• _Instructions for the task_
Write the records below out in full, character for character, with no pictures.

• _Dataset entries_
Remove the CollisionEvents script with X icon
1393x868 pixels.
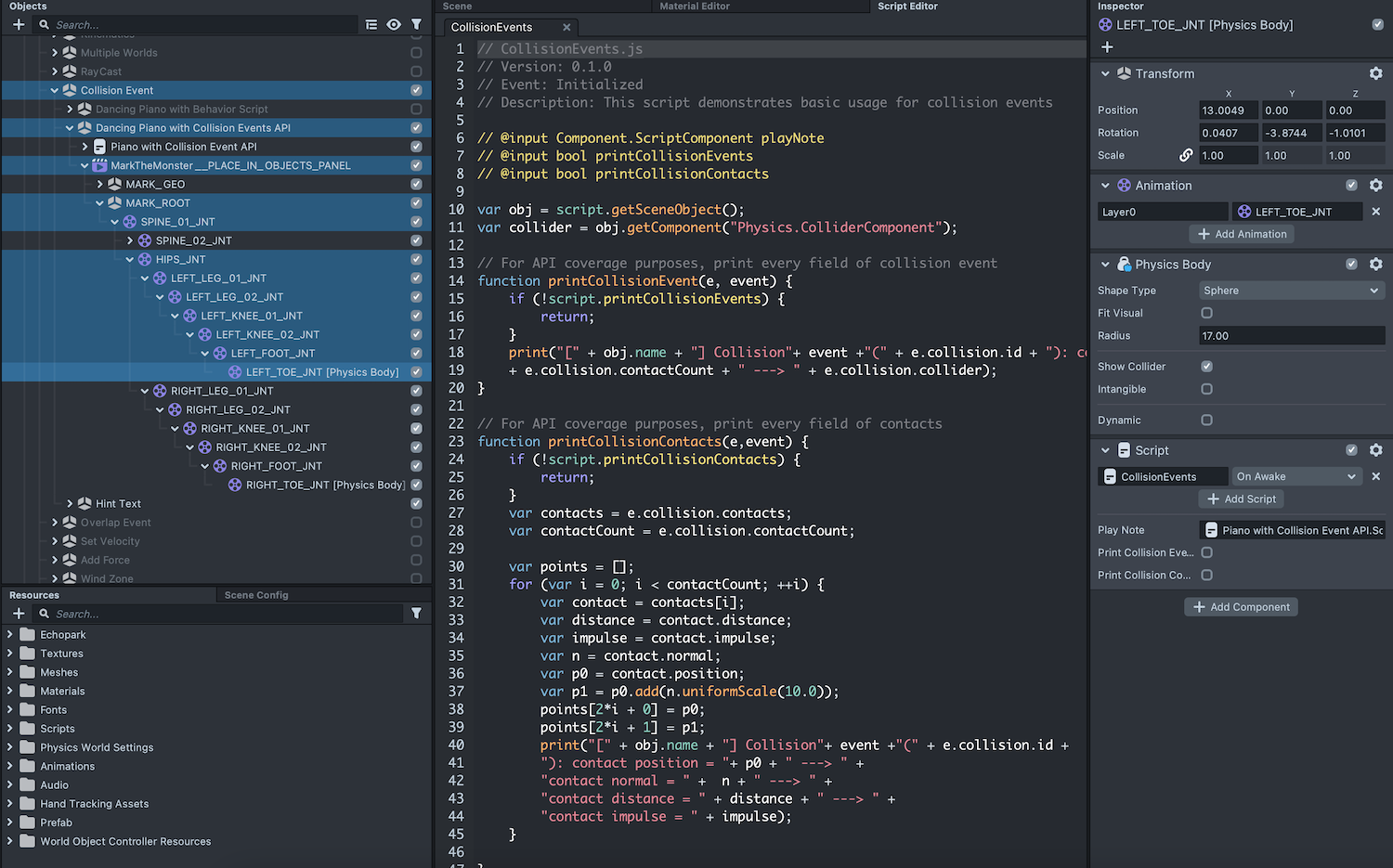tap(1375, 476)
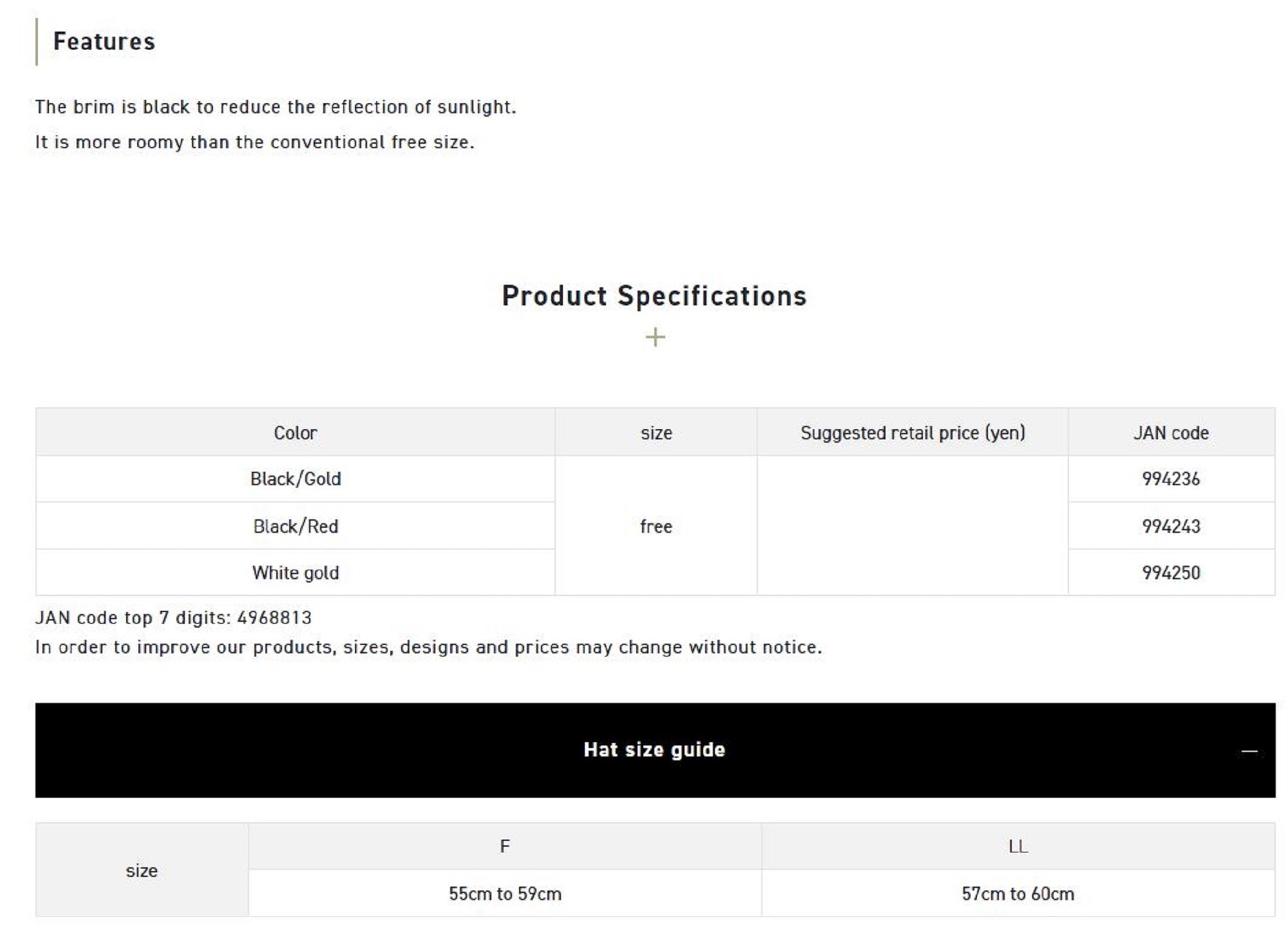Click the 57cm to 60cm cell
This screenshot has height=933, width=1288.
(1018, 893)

• _Response for this exercise_
Remove the CollisionEvents script with X icon
1393x868 pixels.
tap(1375, 476)
Click the 57cm to 60cm cell
This screenshot has height=933, width=1288.
(1018, 893)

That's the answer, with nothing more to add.